After the launch symposium, the group will continue meeting virtually throughout the year. These meetings will advance two multi-institutional pilot research projects: a multimodal AI study in pediatric oncology led by Dr. Zhao with partners in Hong Kong, Japan, Singapore, and Taiwan and a population-based genomic study of ultra-rare epilepsy variants led by Dr. Chen with collaborators in Japan, Singapore, and Taiwan. The initiative will also establish working groups and committees focused on publications, strategy, data sharing ethics, and sustainable growth. A virtual summit at the end of the first year will bring the full group together to share progress, refine the collaborative framework, and plan next steps.

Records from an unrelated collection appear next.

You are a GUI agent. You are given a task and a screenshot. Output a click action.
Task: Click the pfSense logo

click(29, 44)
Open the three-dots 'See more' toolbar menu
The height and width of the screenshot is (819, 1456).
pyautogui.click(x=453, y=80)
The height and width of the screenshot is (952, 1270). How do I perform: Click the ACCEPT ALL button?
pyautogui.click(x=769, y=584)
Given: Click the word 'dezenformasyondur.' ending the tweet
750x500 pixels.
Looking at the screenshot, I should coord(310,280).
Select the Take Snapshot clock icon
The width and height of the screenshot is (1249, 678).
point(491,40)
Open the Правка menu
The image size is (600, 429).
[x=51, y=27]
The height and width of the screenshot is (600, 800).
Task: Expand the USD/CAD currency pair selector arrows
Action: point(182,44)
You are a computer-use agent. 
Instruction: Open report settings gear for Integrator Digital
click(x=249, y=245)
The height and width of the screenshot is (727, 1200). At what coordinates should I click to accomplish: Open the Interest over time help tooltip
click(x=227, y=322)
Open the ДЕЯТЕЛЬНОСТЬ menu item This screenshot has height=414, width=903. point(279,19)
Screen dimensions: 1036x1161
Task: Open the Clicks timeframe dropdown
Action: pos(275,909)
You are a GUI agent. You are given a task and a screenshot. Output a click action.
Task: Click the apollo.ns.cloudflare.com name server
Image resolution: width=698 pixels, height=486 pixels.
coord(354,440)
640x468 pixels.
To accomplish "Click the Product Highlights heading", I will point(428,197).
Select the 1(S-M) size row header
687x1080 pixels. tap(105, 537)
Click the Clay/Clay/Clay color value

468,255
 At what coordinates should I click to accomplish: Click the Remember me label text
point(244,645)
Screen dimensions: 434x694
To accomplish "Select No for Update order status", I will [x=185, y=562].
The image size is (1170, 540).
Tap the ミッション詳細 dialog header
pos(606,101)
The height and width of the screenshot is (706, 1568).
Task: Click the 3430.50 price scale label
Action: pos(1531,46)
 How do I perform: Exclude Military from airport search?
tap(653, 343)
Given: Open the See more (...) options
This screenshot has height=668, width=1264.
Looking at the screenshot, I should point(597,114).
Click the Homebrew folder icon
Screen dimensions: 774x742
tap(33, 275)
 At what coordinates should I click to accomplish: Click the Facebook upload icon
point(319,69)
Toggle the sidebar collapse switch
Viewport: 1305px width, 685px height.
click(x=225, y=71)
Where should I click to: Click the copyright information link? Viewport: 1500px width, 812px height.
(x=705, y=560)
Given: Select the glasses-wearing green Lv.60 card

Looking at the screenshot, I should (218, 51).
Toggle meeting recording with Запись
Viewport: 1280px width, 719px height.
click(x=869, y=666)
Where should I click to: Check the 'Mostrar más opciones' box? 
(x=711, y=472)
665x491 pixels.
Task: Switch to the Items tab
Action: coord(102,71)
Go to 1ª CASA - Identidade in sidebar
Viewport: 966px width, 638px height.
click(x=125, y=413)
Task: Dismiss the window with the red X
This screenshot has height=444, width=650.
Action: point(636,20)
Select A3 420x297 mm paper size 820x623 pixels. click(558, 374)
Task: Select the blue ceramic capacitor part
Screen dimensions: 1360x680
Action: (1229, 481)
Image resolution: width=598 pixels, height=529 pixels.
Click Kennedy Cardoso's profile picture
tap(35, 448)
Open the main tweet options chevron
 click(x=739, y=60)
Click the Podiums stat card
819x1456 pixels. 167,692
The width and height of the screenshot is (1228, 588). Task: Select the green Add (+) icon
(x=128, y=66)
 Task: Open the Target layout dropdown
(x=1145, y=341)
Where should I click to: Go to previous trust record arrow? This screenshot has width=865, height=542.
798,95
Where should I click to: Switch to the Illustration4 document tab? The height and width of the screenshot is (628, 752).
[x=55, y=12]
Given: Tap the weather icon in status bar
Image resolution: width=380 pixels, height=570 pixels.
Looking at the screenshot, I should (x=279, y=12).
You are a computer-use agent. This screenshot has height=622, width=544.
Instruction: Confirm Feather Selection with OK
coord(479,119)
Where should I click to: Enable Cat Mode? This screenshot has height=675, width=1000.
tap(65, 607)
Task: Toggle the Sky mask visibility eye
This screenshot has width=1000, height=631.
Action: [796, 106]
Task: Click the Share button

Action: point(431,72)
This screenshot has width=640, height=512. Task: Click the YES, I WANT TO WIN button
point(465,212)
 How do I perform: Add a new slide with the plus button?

Continuing our commitment to global data collaboration
Across both projects, this support from the Provost’s Global Faculty Awards will help D4CG and our collaborators deepen relationships, build shared infrastructure, and create more inclusive pathways for participation in international biomedical research. We are grateful to the University of Chicago Provost’s Global Faculty Awards program for supporting this work, and to our collaborators in Latin America, Asia, and across the University of Chicago community. We look forward to sharing more as these projects develop.